Foundation · Libraries · Uncategorized

A YAML Library for Delphi

YAML has become a quite popular human-readable data serialization language. Unfortunately, there aren’t many Delphi libraries that provide tools for it. I hope to fill this void with Neslib.Yaml, a personal project build on top of LibYaml that provides support for parsing and generating YAML documents and streams.

LibYaml Bindings

Neslib.Yaml uses LibYaml to perform the actual parsing and emitting. The Neslib.LibYaml unit contains the header translations in case you want to use LibYaml directly. However, the Neslib.Yaml unit provides a much easier interface for working with YAML. You can use it to load or parse a YAML document into a DOM. You can also build your own DOM and convert it to YAML.

On the Windows platform, LibYaml is linked into the executable through a set of object (.obj) files. So there is no need to deploy any DLLs. The same goes for iOS and Android, where LibYaml is linked as a static library. For 32-bit macOS, you need to deploy a dylib though. 64-bit macOS and Android support will follow later when Delphi has compilers for these platforms. The current version does not support Linux or the iOS simulator.

YAML in a Nutshell

Here is a very brief introduction for YAML. For more detailed information take a look at the official YAML site or one of the many on-line resources such as this one. Feel free to skip this section if you are already familiar with YAML.

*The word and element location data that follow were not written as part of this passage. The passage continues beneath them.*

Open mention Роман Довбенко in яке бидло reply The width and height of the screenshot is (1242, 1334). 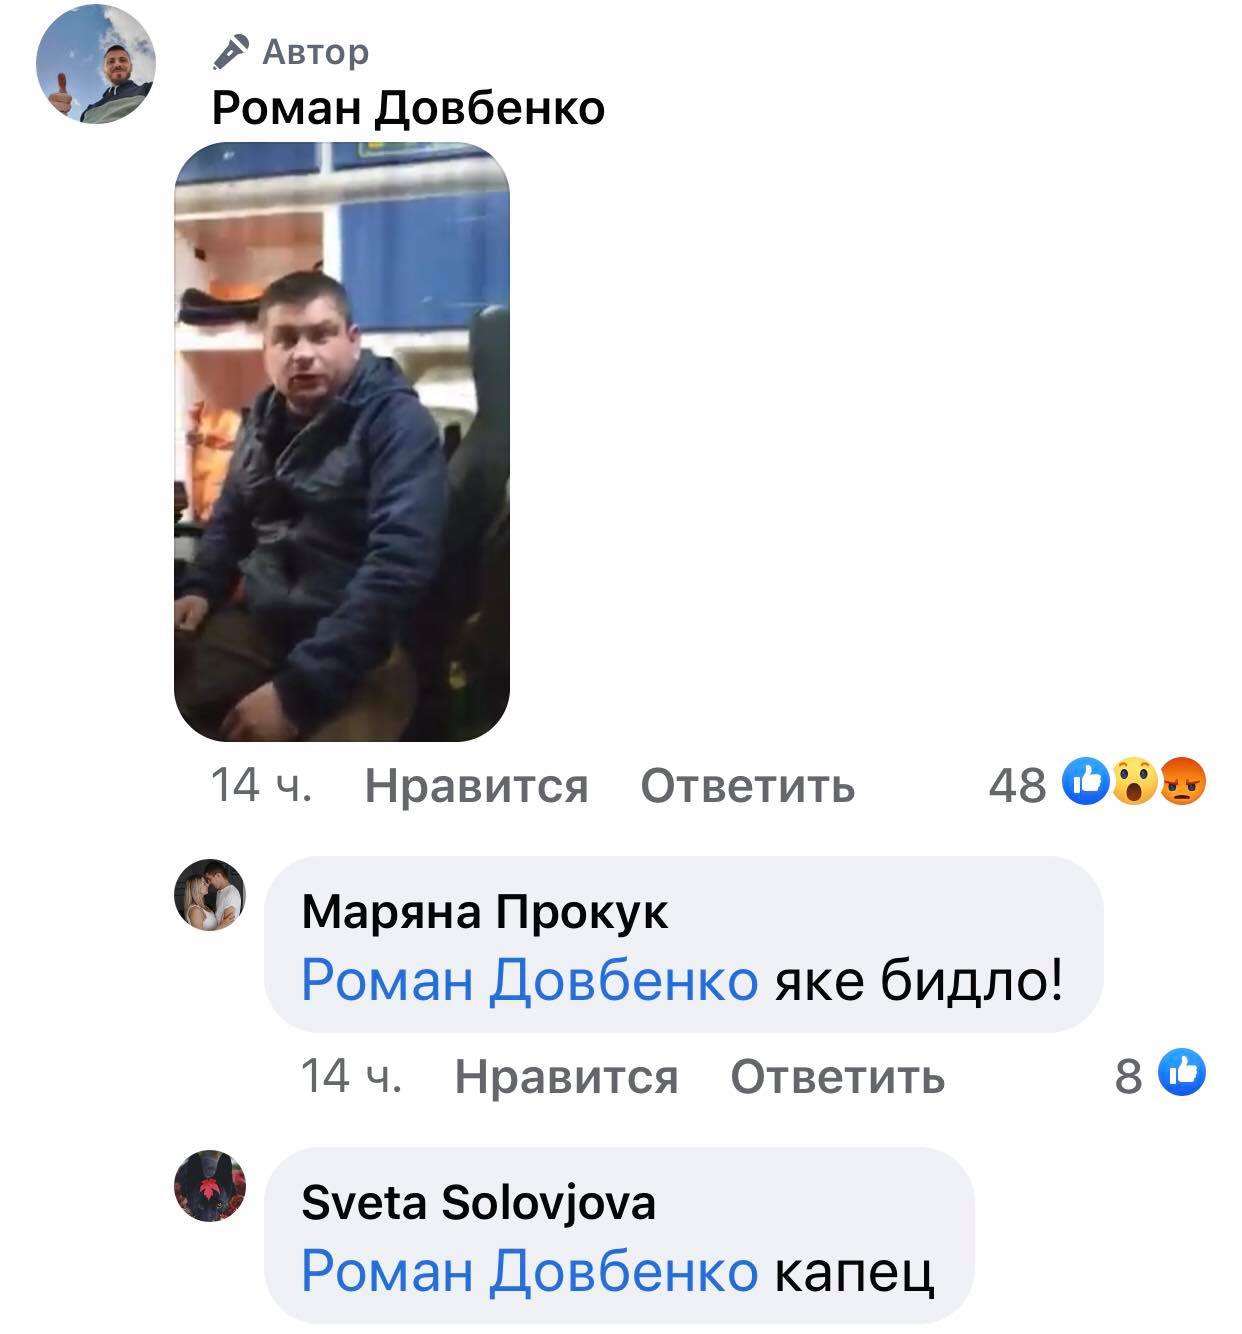[x=530, y=980]
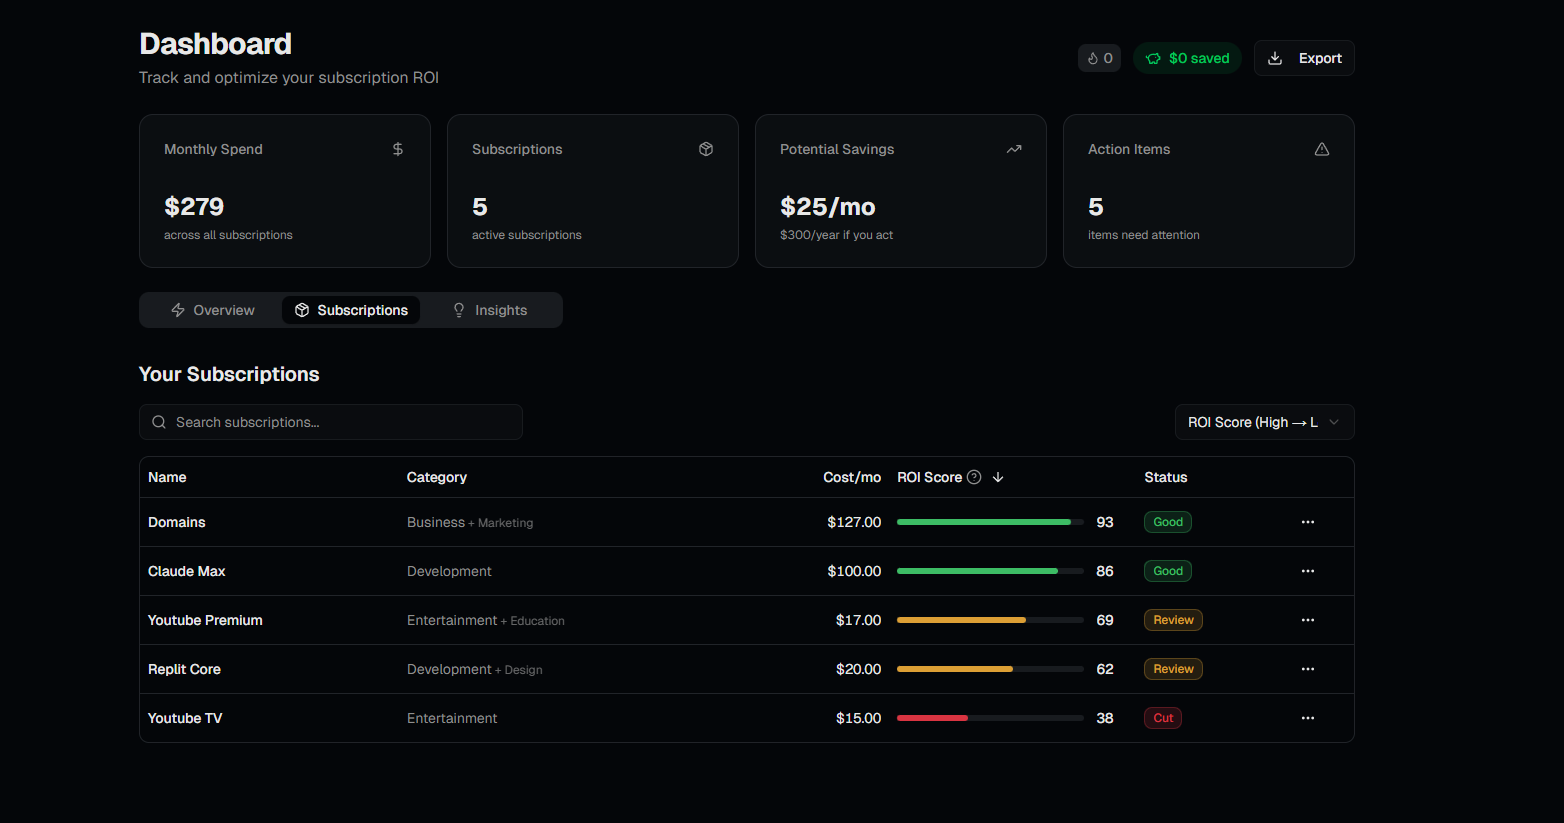Click the dollar icon on Monthly Spend card
This screenshot has height=823, width=1564.
[x=397, y=148]
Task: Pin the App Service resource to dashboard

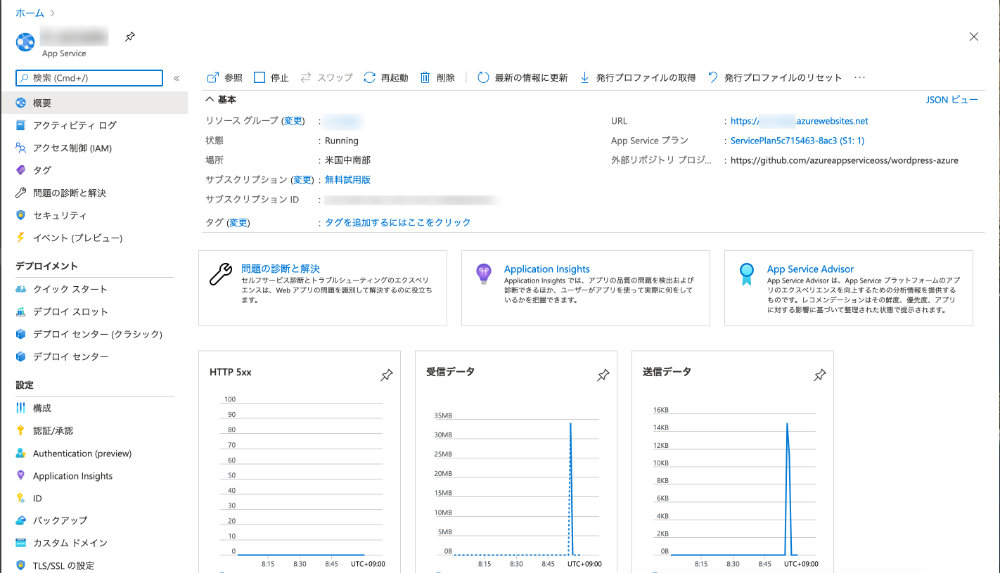Action: coord(130,37)
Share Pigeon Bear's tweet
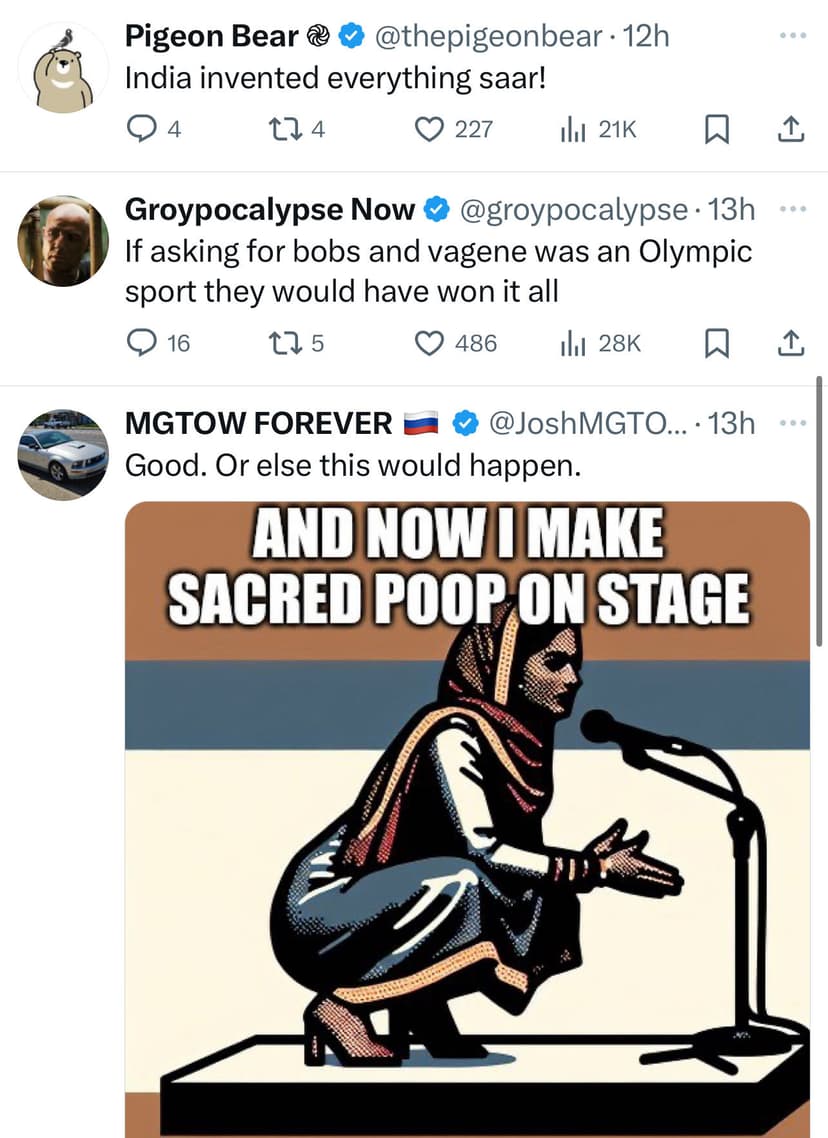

YAML (short for “YAML Ain’t Markup Language”) is a data serialization language. Unlike many other similar text-based languages (like JSON and XML) a primary goal of YAML is to be human-readable and also easy to write by humans. That’s why its is commonly used for configuration files. However, it can be used for all kinds of data, such as this example invoice from the YAML specification:

invoice: 34843
date   : 2001-01-23
bill-to: &id001
    given  : Chris
    family : Dumars
    address:
        lines: |
            458 Walkman Dr.
            Suite #292
        city    : Royal Oak
        state   : MI
        postal  : 48046
ship-to: *id001
product:
    - sku         : BL394D
      quantity    : 4
      description : Basketball
      price       : 450.00
    - sku         : BL4438H
      quantity    : 1
      description : Super Hoop
      price       : 2392.00
tax  : 251.42
total: 4443.52
comments: >
    Late afternoon is best.
    Backup contact is Nancy
    Billsmer @ 338-4338.

A YAML document is a tree of values, called nodes (TYamlNode in this library). There are 4 kinds of nodes:

Mappings

Mappings are similar to Delphi dictionaries. A mapping is a collection of key/value pairs. The root note of the sample document above is a mapping: it maps the key invoice to the value 34843 and contains 7 other key/value pairs (from date to comments). Both keys and values can be any YAML type, although you probably want to stick to strings for keys.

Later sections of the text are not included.